[Dataset entries]
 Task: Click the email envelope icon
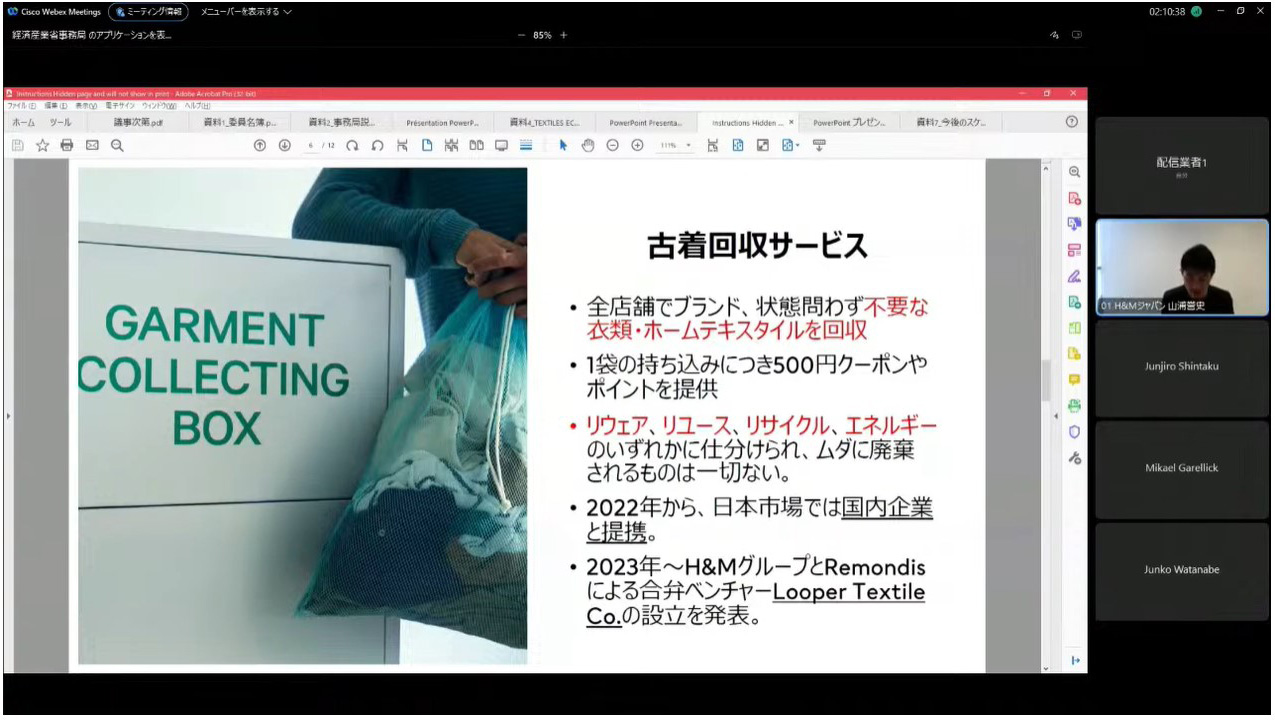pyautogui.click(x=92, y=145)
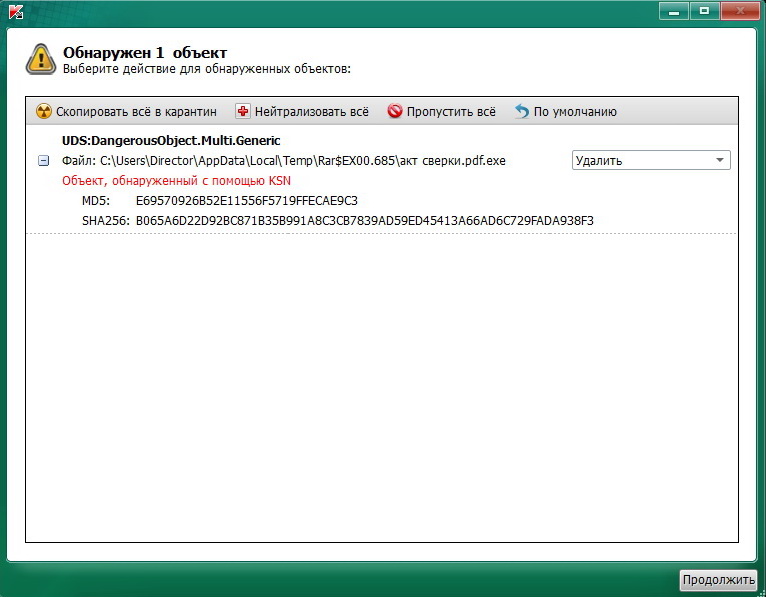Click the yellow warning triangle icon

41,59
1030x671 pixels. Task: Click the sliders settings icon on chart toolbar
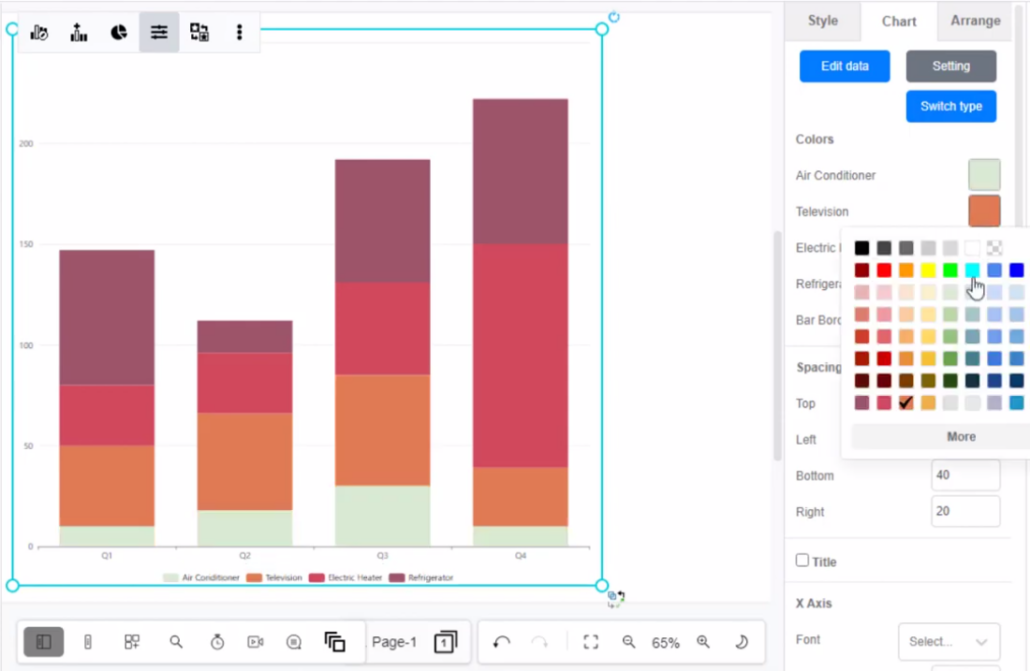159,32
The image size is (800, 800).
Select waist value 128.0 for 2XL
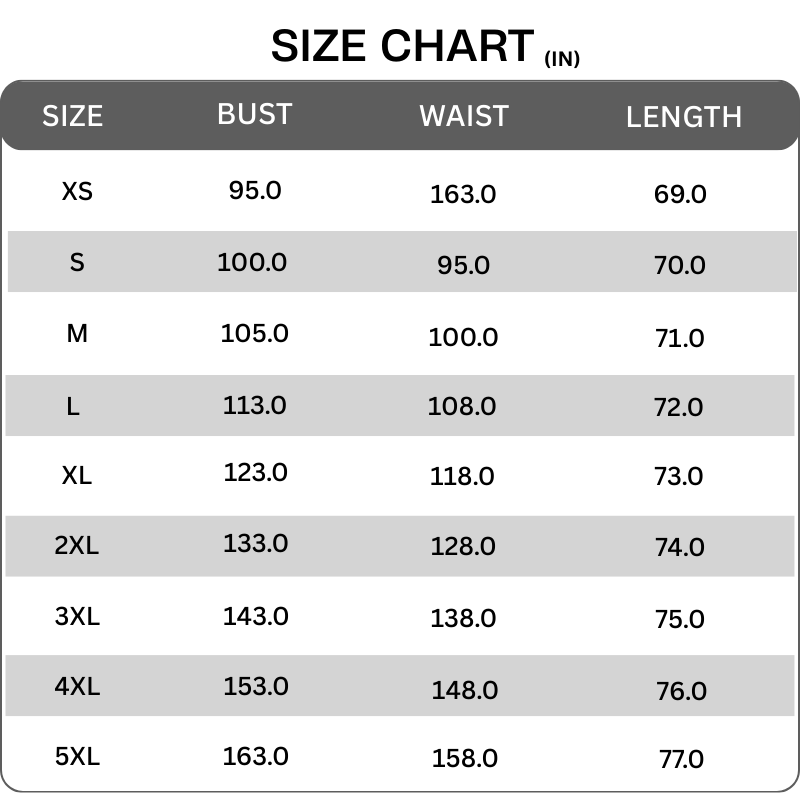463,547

# [Exercise]
The expected answer is an exact copy of the lines from the one containing "1030x671 pixels. Task: Click" through the last line of the entries above, both included, without pictures.

# [Reply]
1030x671 pixels. Task: Click the sliders settings icon on chart toolbar
159,32
The image size is (800, 800).
Select waist value 128.0 for 2XL
463,547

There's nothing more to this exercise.